• _What this task involves_: Under this line are the records; repeat exactly the lines starting at the one containing "Given: Open Phytoprotection" and ending at the one containing "The height and", omitting pictures.

• _Recorded data_:
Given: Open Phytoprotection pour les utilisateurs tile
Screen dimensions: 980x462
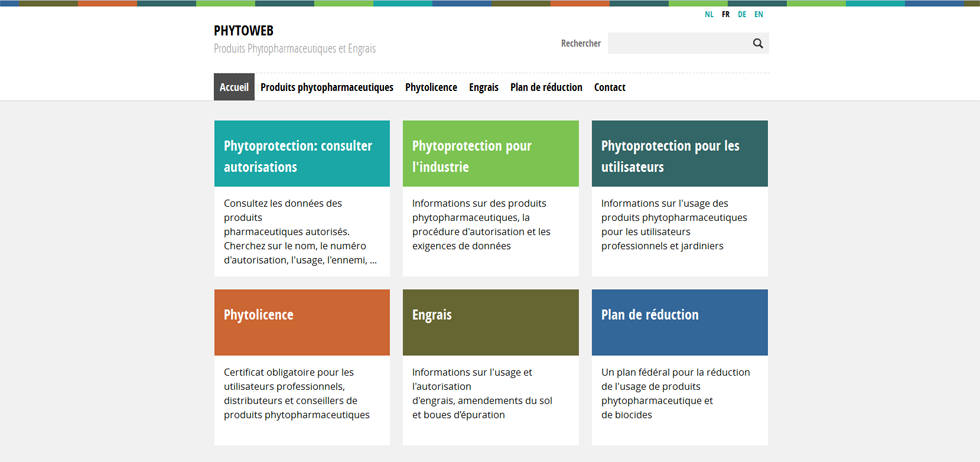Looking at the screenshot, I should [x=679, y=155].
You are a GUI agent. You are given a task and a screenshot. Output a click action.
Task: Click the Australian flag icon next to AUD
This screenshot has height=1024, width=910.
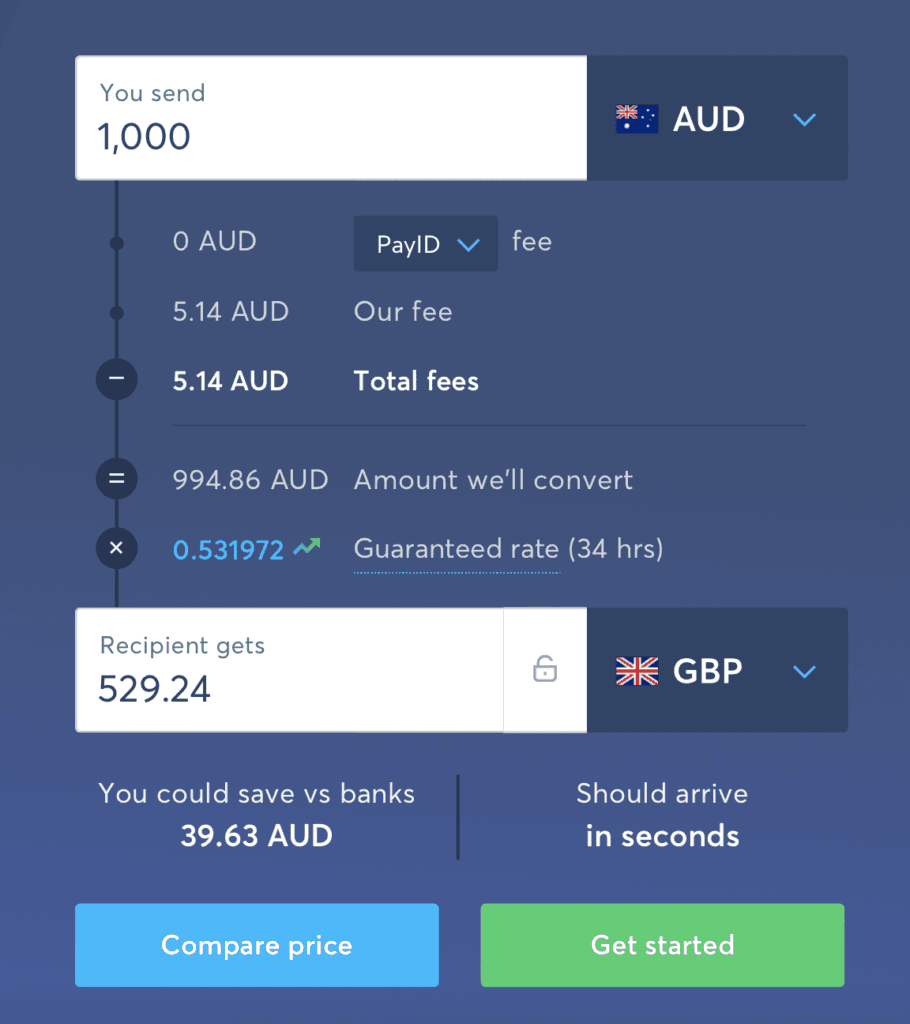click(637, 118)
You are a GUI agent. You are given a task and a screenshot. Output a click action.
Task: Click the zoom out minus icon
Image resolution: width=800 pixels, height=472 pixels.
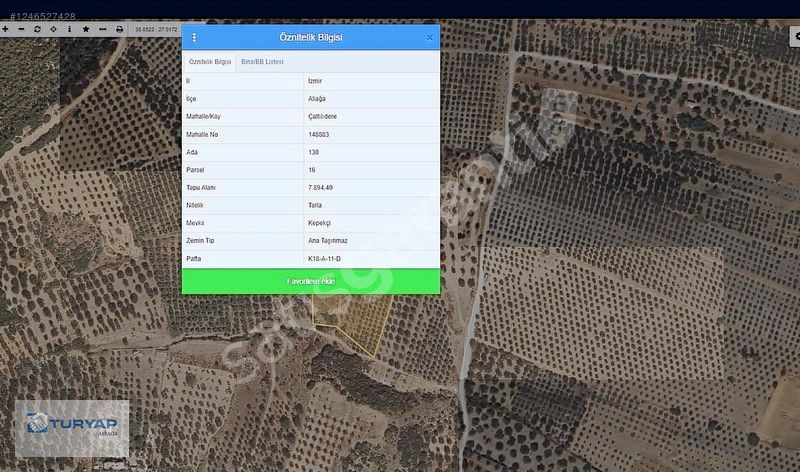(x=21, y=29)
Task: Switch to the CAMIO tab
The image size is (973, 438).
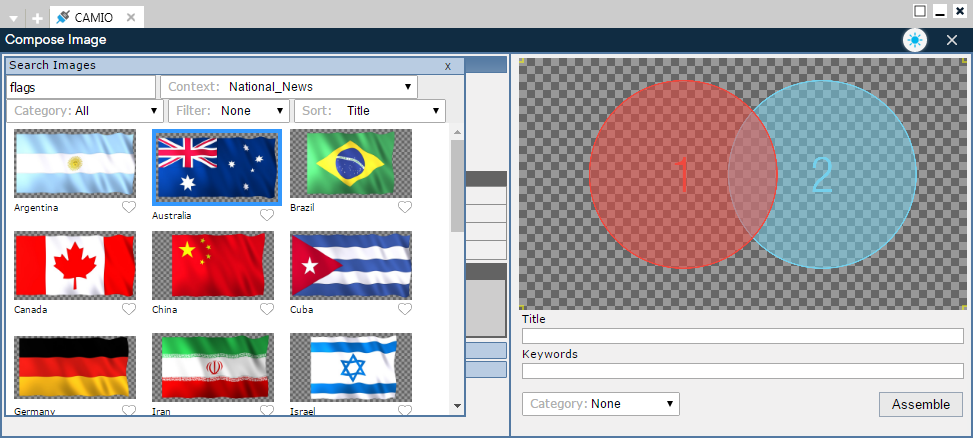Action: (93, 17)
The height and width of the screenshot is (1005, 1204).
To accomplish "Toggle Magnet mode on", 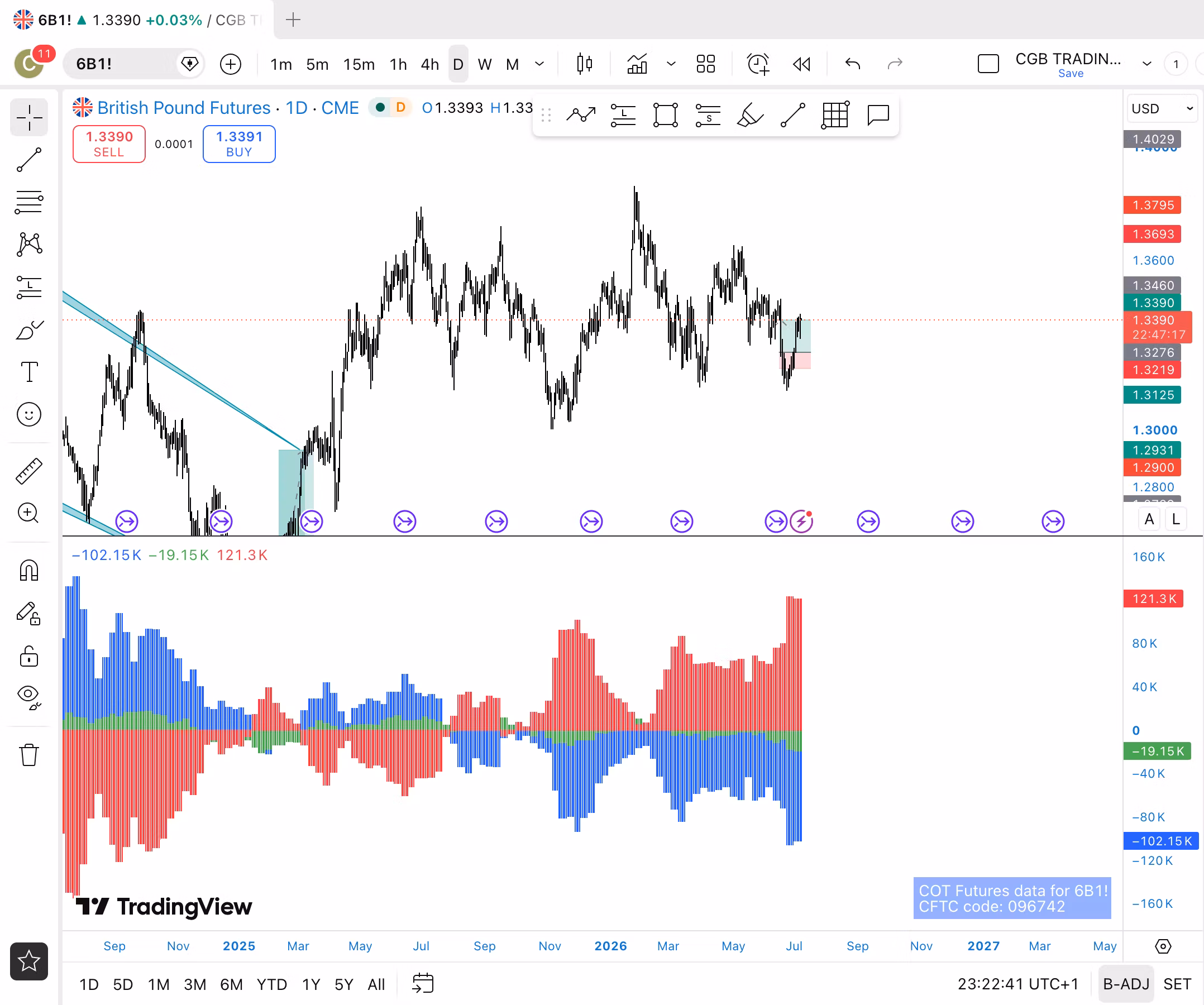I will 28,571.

---

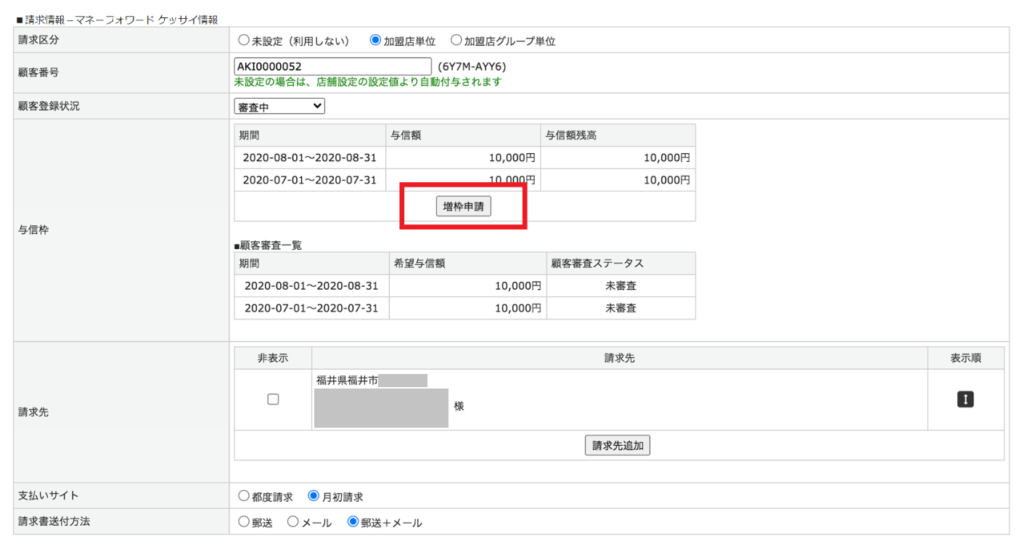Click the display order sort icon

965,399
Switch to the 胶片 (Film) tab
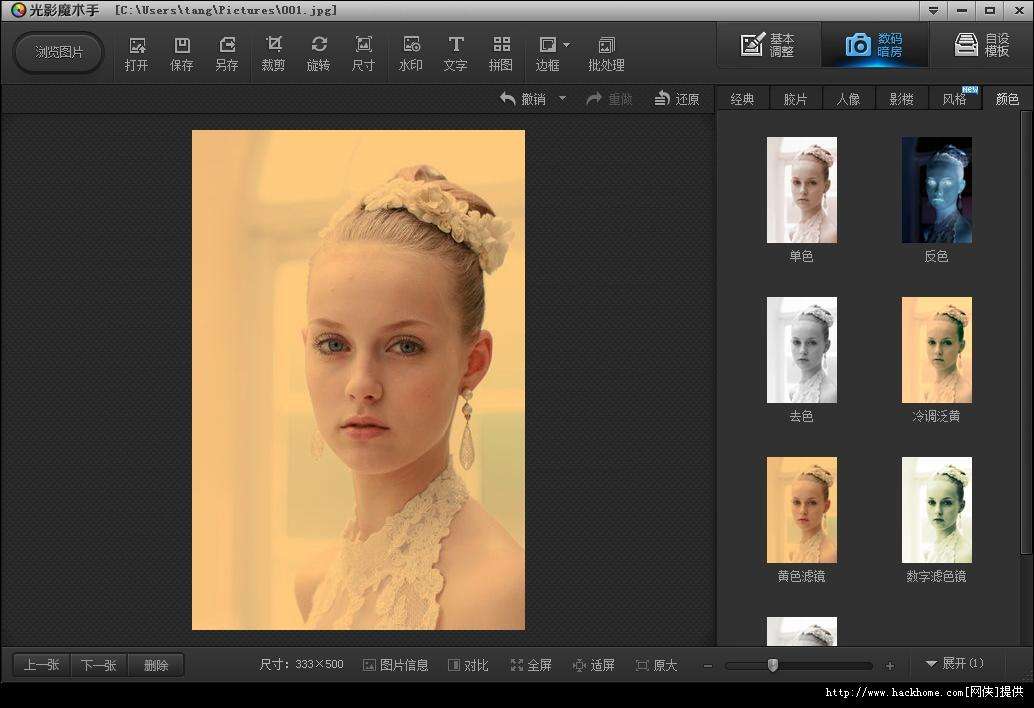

• _Written solution_:
Given: Open Phytoprotection pour les utilisateurs tile
Screen dimensions: 980x462
Looking at the screenshot, I should [x=679, y=155].
You are a GUI agent. You are given a task and a screenshot. Output a click action.
Task: Click the Australian flag icon next to AUD
This screenshot has height=1024, width=910.
click(637, 118)
You are a GUI agent. You are given a task and a screenshot. Output a click action.
Task: Click the zoom out minus icon
Image resolution: width=800 pixels, height=472 pixels.
(x=21, y=29)
Task: Switch to the CAMIO tab
The image size is (973, 438).
Action: (93, 17)
The height and width of the screenshot is (1005, 1204).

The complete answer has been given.